Houston we have “Weird Crap” #6

Posted by on November 11, 2014 in NASA Space stuff | 0 comments

Houston we have “Weird Crap” #6

It’s no secret that I have a NASA obsession. That would be obvious the moment you step into World HQ for Global Domination, otherwise known as “my house.” The first WTF is a spacesuit seated in one of my otherwise nice Ethan-Allen chairs. Then there’s the large Soviet-made N1 model, and over in my TV room is something-really-cool-that-cost-more-than-a-Miata-but-not-immediately-recognizable-so-may-be-sold-for-something-else-cooler-looking-in-the-future.

This comes from having grown up in the 60’s letting my older sister do the hippie-thing (we were only 35 mi. south of San Francisco, and by inference, “The Haight”), and it was up to me to grab hold of man’s last great era of exploration. As each new spaceflight drew closer and closer, I’d collect the newspapers, jot down the schedules and get progressively more giddy like a 7 year-old girl convinced her parents got her a unicorn for her upcoming birthday (who she’d name “Sparkles.”) As the launches typically took place in the early morning for us on the West Coast, the preceding night’s sleep was short, if at all. My excitement would usually get the better of me though, and I’d have my homemade AM radio on to a news station while wearing my dad’s old WWII-era headphones.

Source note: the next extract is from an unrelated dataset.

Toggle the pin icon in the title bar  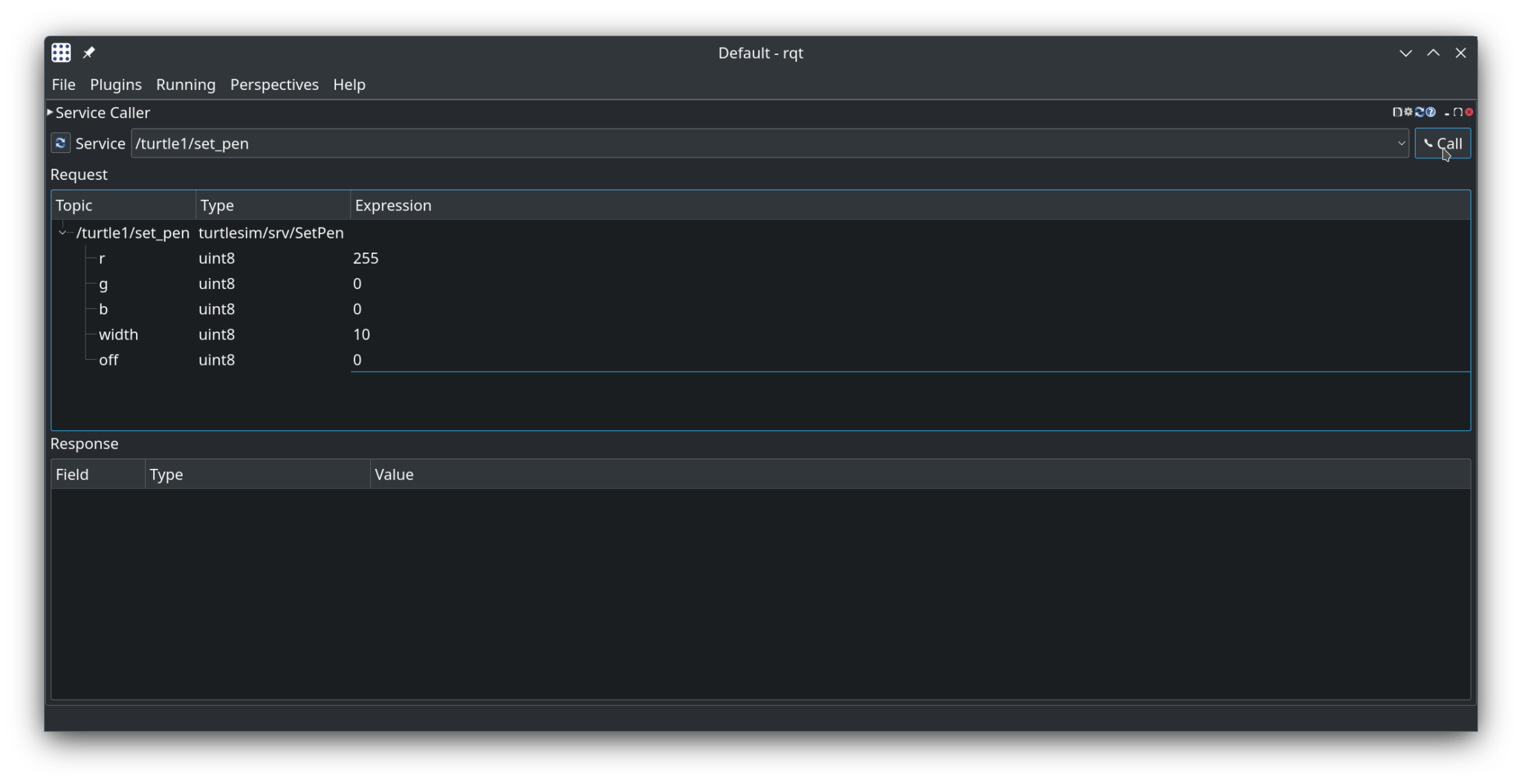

Those mornings ceased by the end of the Apollo missions. Until the movie Apollo 13. I’d read Jim Lovell’s book but had no idea it was being made for the big screen until I saw the first trailer which started “On the 13th minute, of the 13th hour, the 13th Apollo mission was launched…” (note that the famous “Failure is not an option” line is not used as it hadn’t hit catch-phrase status yet).

I was giddy once more, and believe it or not, could hardly sleep that night before. I went with a bunch of friends from my church. As Star Wars fans go in costume, I had to go in mine

 

Apollo Coveralls

The jacket was an authentic Apollo mission jacket made for Gordon Cooper who flew the last Mercury mission and was commander of the Apollo 10 backup crew. Coincidentally, Cooper was likely to be named the commander of Apollo 13, but lost out for many reasons, among which he considered a bit of a slacker.

The film was about as good as I had hoped it would be, and represents a good example of how to adapt a book to a screenplay. Although I would’ve avoided the omniscient viewpoint that Ron Howard took and not reveal what happened leaving us in the same kind of dark as the crew and ground control. Instead of showing Jack Swigert slowly flipping the switch to “stir the cryos” as if it was something unique and dangerous followed by the spark in the LOX tank that caused the explosion, I would have played that down and focused on the crew doing routine things when the first bang was felt. In the background through one of the windows we’d then see some debris flying by. Much scarier.

When leaving I heard a little girl behind me say “Daddy! That man is wearing what the spacemen were!”

recorder Day5.final

Not too long after the movie, at one of the semi-annual space artifacts auctions in LA, the cassette tape recorder from the movie popped up for sale. As it is one of the key props in the film short of slide rules and frozen hot dogs, I would carefully unwrap my precious a couple of weeks later. I pulled out the DVD of the film and found the final scene it was in and compared mine it. WTF? One of the labels was upside-down in the movie! &@(. I must’ve gotten a backup unit that may not have ever been on screen. Small props are typically in multiples in case they get lost or damaged during filming. Particularly when filming the cockpit scenes in real, but short lived zero-G. Props, cameras, crew and sets would get pretty beat up as the flying sound-stage would go from zero-G to 3-G and back, dozes of times a day.

I flipped the recorder over and noticed a nice large scratch on the back that just might be visible on film. Popping back to the very first scene right before the accident, Fred Haise (Bill Paxton) is showing the viewers their musical system as it plays Hank William’s “Honky Tonkin.” And just as it flips over, I spy a large scratch on the back.

Squee!

With the success of the film, NASA’s black-sheep mission (as it was the one that “failed”) garnered much deserved respect. And as such anything flown on the flight now days command prices second only to Apollo 11. So my Apollo 13 collection only has a flown mission patch and some parachute material. But having the recorder ain’t bad.